- Funny Picture Stories #1 (November 1936) by Comic Magazine Company

Publication information
- Publisher: Comics Magazine Company Ultem Publications Quality Comics
- First appearance: Funny Pages #6 and Funny Picture Stories #1 (November 1936)
- Created by: George Brenner

In-story information
- Alter ego: Brian O'Brien
- Partnerships: Pug Brady Butch

= Clock (character) =

Hero from the Golden Age of Comics

The Clock is a fictional masked crime-fighter character created in 1936, during the Golden Age of Comic Books. He was the first fully-masked hero to appear in American comic books.

==History==
Created by cartoonist George Brenner, the Clock first appeared in the Comics Magazine Company publication Funny Picture Stories #1 (Nov 1936). According to Secondary Superheroes of Golden Age Comics:

The Clock appeared on the first cover, wearing a hat, a tux, and a black handkerchief-style face mask, holding a cane, both arms up as he was frisked by a gang of bad guys... The hero was a variation on the masked detectives of the pulps and radio. He hung out in "a sub-cellar located below the heart of the city", and got a villain to talk by showing him some of the furnishings he had around: an iron maiden, a rack, and a thumb-hanging device. Helped out by a gimmick in his cane, the Clock nabbed the gang of jewel thieves he was after and turned them in to the police. A note he left for a police captain burst into flames shortly after it was read.

A hypnotist with a secret underground lair, his minimalist costume as a master of disguise was a three-piece suit and mask. The Clock used a number of gadgets (including a cane whose head becomes a projectile, and a diamond stud which fires tear gas), and customarily left a calling card with a clock face and "The Clock Has Struck". The Clock's secret identity was eventually disclosed as Brian O'Brien, a wealthy member of high society.

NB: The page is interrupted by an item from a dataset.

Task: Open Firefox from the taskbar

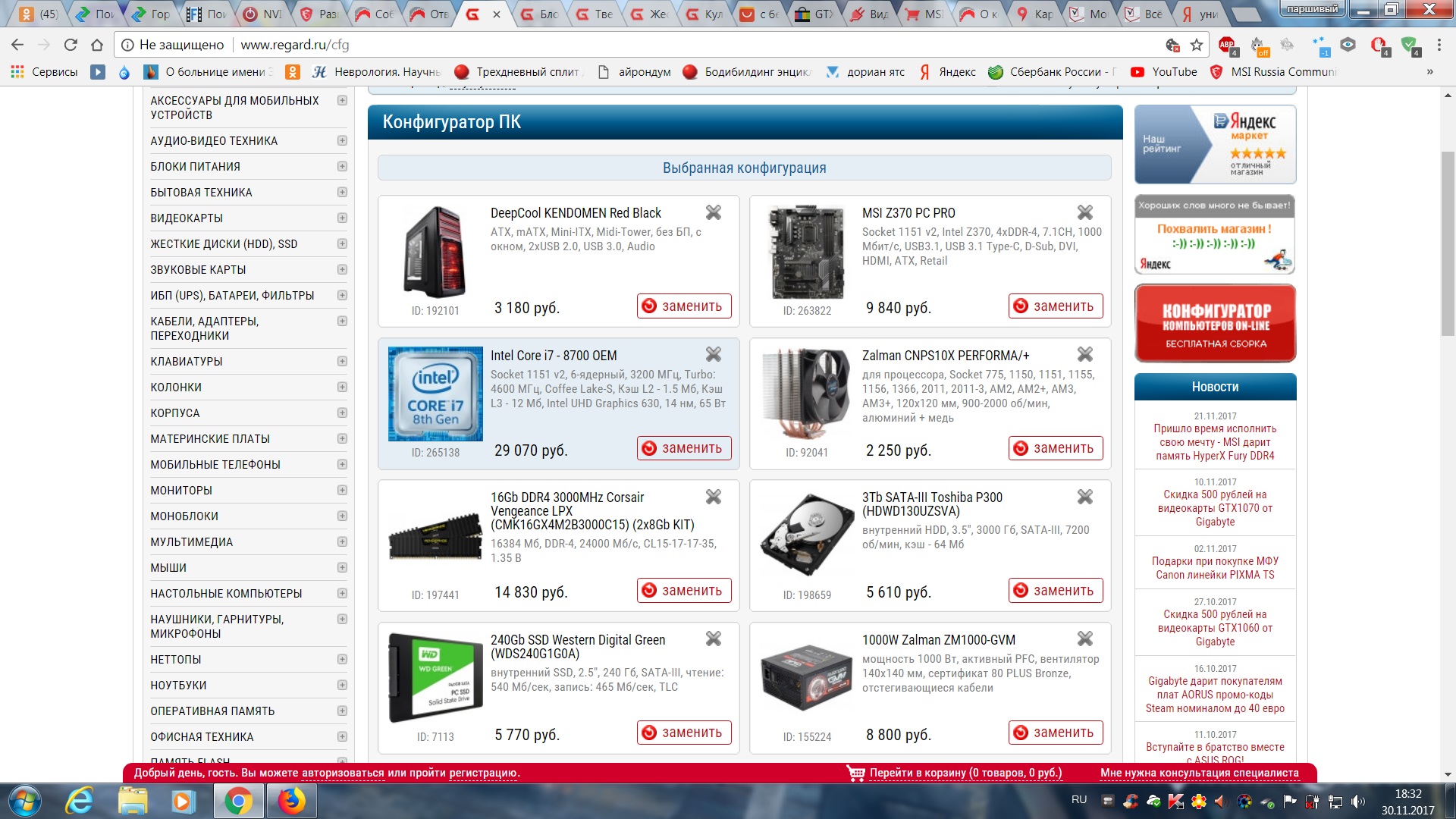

According to Jess Nevins' Encyclopedia of Golden Age Superheroes, "the criminals he fights are usually ordinary gangsters and Nazis, but there is also the occasional mad scientist and superhuman (like the massive, bullet-proof idiot Stuporman)".

The character appeared in Funny Pages #6–11 and other titles from the Comics Magazine Company, including Detective Picture Stories and Keen Detective Funnies. In 1937 the company was bought by Ultem Publications, which encountered financial difficulties and sold the Clock (and other characters) to Quality Comics. Ultem was purchased and renamed Centaur Publications; despite the sale to Quality, Centaur continued to reprint old Clock stories.

The Clock continued to be written and drawn in new stories by Brenner in Feature Funnies (later retitled Feature Comics) from #3 (December 1937) through #31 (April 1940), and was featured on the cover of issues #25, #28 and #29. The Clock feature was moved to Crack Comics #1 (May 1940).

When Centaur sold the Clock to Quality, he acquired a sidekick. He was first assisted by Pat "Pug" Brady, a former boxer who looked exactly like Brian O'Brien; they met when picking each other's pockets in Crack Comics #1. Pug's disguise was even more minimal, consisting of a handkerchief worn like a bandanna. In his first story with the Clock, Pug discovered his secret identity and killed another character who made the same discovery.

In Crack Comics #21 Pug disappeared without explanation as the Clock, shot, crawled into a basement to die. A young girl, Butch Buchanan, was squatting in the basement and nursed him back to health. She became his "moll", and from issue #22 his costume was similar to that of the Spirit. The Clock alternated appearances on the cover of Crack Comics with the Black Condor until #19, continuing as a backup feature of that title until his final appearance in Crack Comics #35 (Autumn 1944).

After Quality Comics ceased operations in 1956, DC Comics acquired the rights to its characters. It did not renew the copyright for most of its characters (including the Clock), allowing them to fall into the public domain, and has not used the Clock apart from a few mentions. In the DC Universe, the Clock was initially said to have been killed in 1944 (the year of his final appearance). In Starman Vol. 2 #19 the Shade wrote in his journal: "Brian O'Brien told me the reports of his death were greatly exaggerated". In Starman #20 O'Brien was said to be active in Chicago, despite several Golden Age references to his home city as a seaport.

==Other versions==
In 1992, Malibu Comics published 20 issues of The Protectors, starring a superhero team including several characters from the Centaur line. In this universe, Brian O'Brien was the first costumed hero. With the advent of super-powered heroes, he gave up crimefighting and joined the army. O'Brien rose through the ranks, eventually becoming President of the United States.

In 2013, Dynamite Entertainment published an eight-issue miniseries, Masks, with several pulp and comic-book characters fighting the Justice Party (which has taken over New York State). In issue #7, Brian O'Brien is revealed as the shadowy figure behind the Party.